Thursday, November 1, 2012


{Here is a “rerun” of a post on a year-end tax planning technique to avoid being victim of the penalty for underpayment of estimated tax.)

The Internal Revenue Service wants you to have 90% of your current year’s tax liability, or either 100% or 110% of the prior year’s tax liability (depending on the amount of your prior year’s Adjusted Gross Income), paid in during the year via withholding or quarterly estimated tax payments.  If you owe too much when your file your 1040 you could be hit with a penalty for “underpayment of estimated tax”.

There is a special year-end strategy you can use to avoid such a penalty.

First some background:

Timing is important when it comes to paying your taxes.  The underpayment penalty is calculated based on quarterly payments.

Withholding is assumed to be made evenly throughout the year.  Even if you have all your federal income tax withheld in December it is treated as being paid in equally over the 4 quarters for purposes of determining underpayment.  If you had $10,000 withheld in December it is assumed that $2,500 was paid in for each of the 4 quarters.

Estimated taxes are applied in the calculation when actually paid. If you discover you need to pay $10,000 in estimated tax for the year and you make the payment in December you will still be penalized for underpayment for the first 3 quarters.
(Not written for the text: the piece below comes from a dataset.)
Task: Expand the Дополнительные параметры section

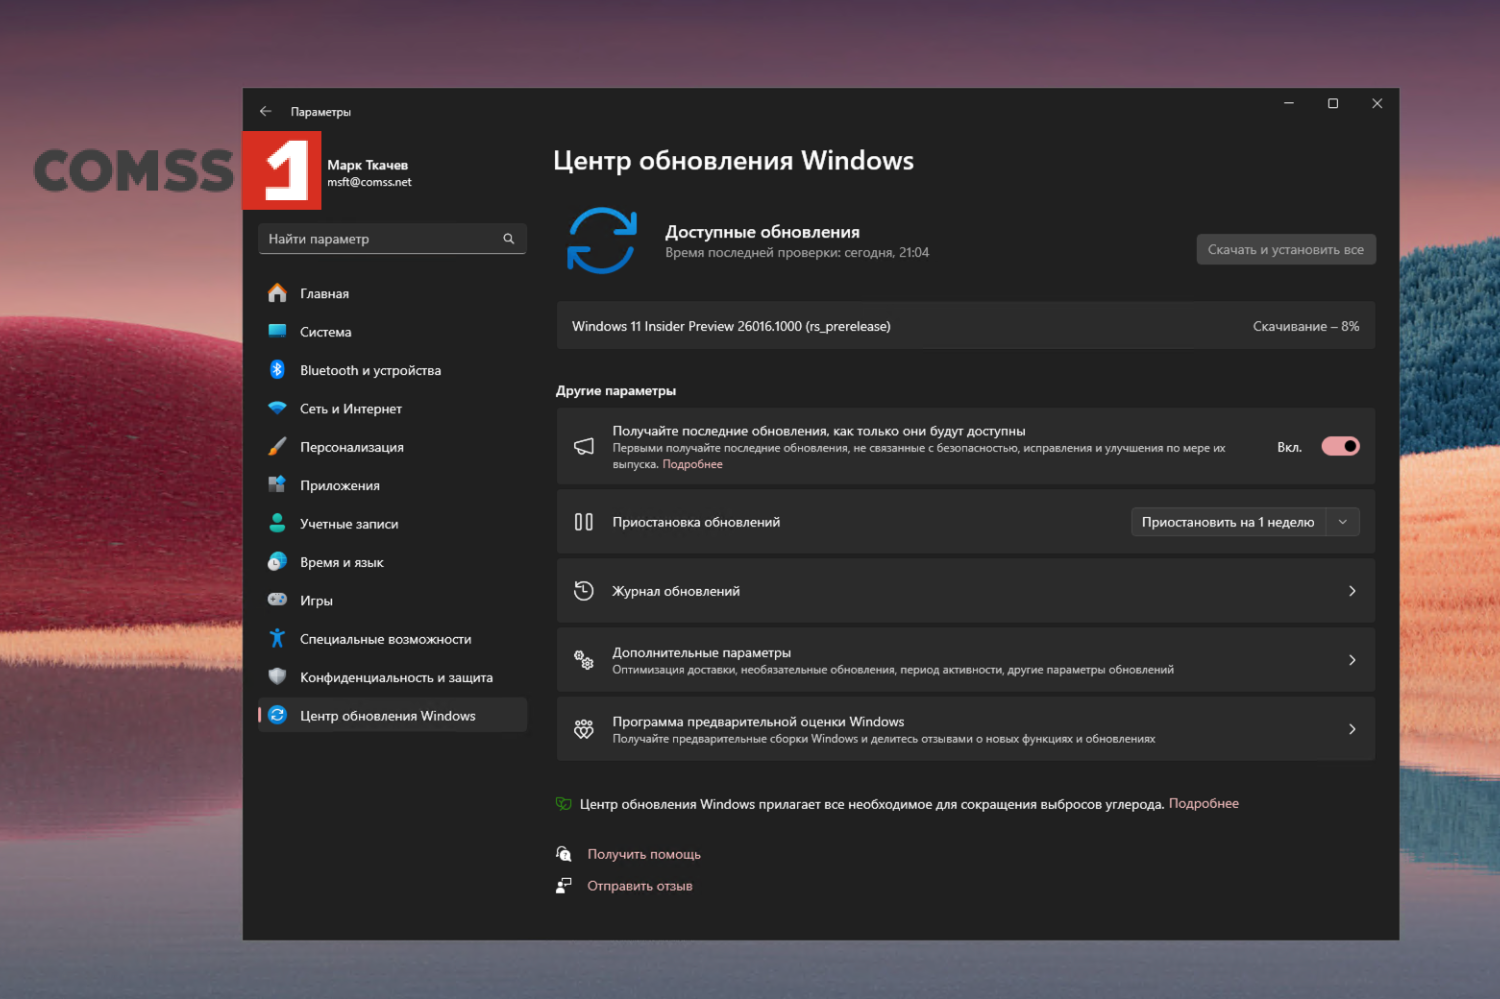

There is an exception.  If the reason you will owe the additional $10,000 is because you sold a vacation home in November for a substantial gain you can make the payment as late as mid-January and avoid the penalty by "annualizing” your income.

Now for the strategy:

Suppose in the course of preparing your "preliminary" 2012 tax return you discover you did not have enough federal income tax withheld from your paycheck and you will owe Uncle Sam at least another $10,000 because of additional income received at various times during the year.  Instead of making a 4th quarter estimated tax payment, and risking a penalty for underpayment of estimated taxes, you can –

(1)  Take a $10,000 distribution from an IRA in December and elect to have 100% of the distribution ($10,000) withheld for federal income taxes, and

(2)  Within 60 days deposit $10,000 to another IRA, or back into the same IRA (you shouldn't wait the full 60 days – do the rollover ASAP). Make sure that you rollover the $10,000 on time - or else you will be hit with additional tax and another, more expensive, penalty!

Because federal income tax withholding, from whatever source, is assumed to be made evenly throughout the year, regardless of the date of the actual withholding, your $10,000 will be treated as 4 equal quarterly payments of $2,500 and you will avoid the penalty for underpayment of estimated tax.

This strategy may also work for state income tax underwithholding.